Albert Bourla: Thank you. I think Dave can answer the Metsera modeling?

David Denton: Yes. So as you think about BD capacity, as I said in my prepared remarks, we have approximately $13 billion of capacity as we enter here into the third quarter, so with that…

Albert Bourla: Chris, let’s understand the [indiscernible].

Chris Boshoff: Yes, the data flow. So just a reminder, at ASCO 2025, we shared Phase II monotherapy or — shared Phase II monotherapy data in first-line non-small cell lung cancer showing the overall response — objective response of 65%. At ESMO, Phase II combo data plus chemotherapy [indiscernible] mFOLFOX6 was shown for first-line metastatic castration — sorry, metastatic colorectal cancer, and that was showing a response rate of close to 60%. At SITC, we’ll provide additional data, combination data in lung cancer and you’ve just seen we posted two Phase III programs starting now this year in first-line non-small cell lung cancer and in first-line colorectal cancer. And in the coming weeks, we’ll also provide the full development plan to you at event, and that will be — show the broad — the breadth and the depth of our clinical development program for 707.

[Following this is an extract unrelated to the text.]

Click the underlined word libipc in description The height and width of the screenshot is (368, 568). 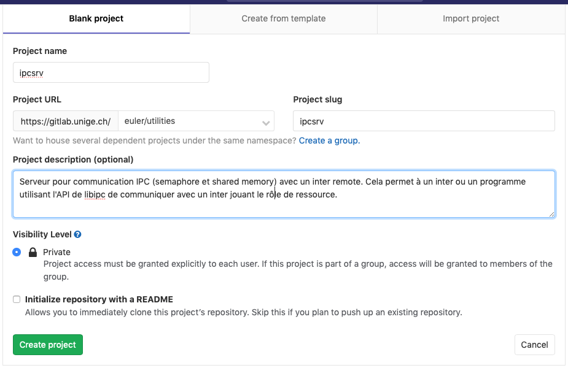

Albert Bourla: Thank you, Chris. So thank you very much all for your attention. We have been successful in achieving a series of significant strategic milestones. We delivered a solid performance during the quarter, and we are confident in our business, and that’s why we are raising the rates of our adjusted diluted EPS. And of course, we maintain our revenue despite the lowest COVID right now trends. So thank you for your interest in Pfizer, and I hope you have a wonderful week.

Operator: This does conclude today’s program. Thank you for your participation. You may disconnect at any time.